__SELECTED EXCERPT__
Begin

SVF-tools / SVF

Static Value-Flow Analysis Framework for Source Code
http://svf-tools.github.io/SVF/
Other
1.35k stars 432 forks source link

Taint analysis and aliases #752

Open tregua87 opened 2 years ago

tregua87 commented 2 years ago

I am trying to use SVF to build analysis, but I am not sure what SVF's component better fits my needs.

First, I describe my problem along with a couple of examples. Then, I discuss the approaches I considered.

I would understand if my inutition is correct. Specifically, what SVF components I should use (and how).

TLDR; I don't know if I need a taint analysis, a source-sink, or just an SVF graph.

Objective: I am trying to come up with an analysis that tells me what fields of a structure are accessed and how (i.e., read or written).

Taking Example 1 (below), I expect an output like this:

I believed I can achieve this by traversing the SVFG graph. However, I am afraid this is not enough.

See Example 2, the pointer s->ss is an alias of as. Following the SVGF graph, I understand that:

However, I would understand that as->field_a and as->field_b are actually accessed, and not only the s ones.

Following the SVFG, I can realize s->ss is an alias of as, but I am afraid this is not the correct way.

My plan: I guess I should come up with either a taint analysis or a source-sink analysis.
Ideally, I would traverse the execution and infer:

  1. s is used in a GEP instruction and infer the usage of a field X.
  2. X ends up in a STORE as dst (for inferring write access) / X ends up in a LOAD (for inferring read access).

Question1: thus my plan make sense?

Question2: how do implement this in SVF? In my mind, I have three approaches, but I am not sure what to follow.

1) Implementation with taint analysis: How do I use SVF for this thing? I did not find any example in the repo (or if I miss it, I kindly ask for clarification).

End

__THE TASKS__
1: Can you rewrite the SVF issue thread from "SVF-tools / SVF" to "fits my needs.", switching "tregua87" for "the original poster"?
2: Do these statements agree with the SVF issue thread? Give yes or no for each, with the deciding words quoted from the thread.
(a) The poster is confident that traversing the SVFG graph is enough.
(b) In Example 2, the pointer s->ss is an alias of as.
(c) The poster found an example of taint analysis in the repo.
3: What might come next in the SVF issue thread? Supply the part that follows its last sentence.

__EXCERPTED RECORDS__

Begin

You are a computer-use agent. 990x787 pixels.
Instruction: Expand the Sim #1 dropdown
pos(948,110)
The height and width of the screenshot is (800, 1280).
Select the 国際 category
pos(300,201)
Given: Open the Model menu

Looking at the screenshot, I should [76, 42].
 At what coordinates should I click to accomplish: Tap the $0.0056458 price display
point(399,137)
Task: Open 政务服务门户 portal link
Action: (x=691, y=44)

End

__OUTPUTS FOR THE TASKS__
1:
SVF-tools / SVF

Static Value-Flow Analysis Framework for Source Code
http://svf-tools.github.io/SVF/
Other
1.35k stars 432 forks source link

Taint analysis and aliases #752

Open the original poster opened 2 years ago

the original poster commented 2 years ago

I am trying to use SVF to build analysis, but I am not sure what SVF's component better fits my needs.

2:
(a) No: "However, I am afraid this is not enough."
(b) Yes: "See Example 2, the pointer s->ss is an alias of as."
(c) No: "I did not find any example in the repo"

3:
2) Implementation with source-sink analysis: I found the LeakaCheker, but this only checks if some variable is passing to a function argument, while I need something more "fine-grained", e.g if a pointer is used as src in a STORE instruction. Is source-sink what I am looking for?

3) Only SVFG: I might use the graph to infer which fields are read/written, and then find the aliases. Finally, propagate the read/written to all the aliases. I understood how to make this approach, but I am afraid it will lead to too many false positives.


Example 1:

typedef struct my_struct {
    int field_a;
    int field_b;
    int field_c;
} my_struct;

void fun(my_struct* s) {
    int t;
    t = s->field_a;
    s->field_a = s->field_b;
    s->field_b = t;
}

Example 2:

typedef struct my_substruct {
    int field_a;
    int field_b;
} my_substruct;

typedef struct my_struct {
    my_substruct* ss;
} my_struct;

void fun(my_struct* s, my_substruct* as) {
    s->ss = as;
    s->ss->field_a = s->ss->field_b + 10;
}
yuleisui commented 2 years ago

Hello, please see my inline replies and how they are helpful

I am trying to use SVF to build analysis, but I am not sure what SVF's component better fits my needs.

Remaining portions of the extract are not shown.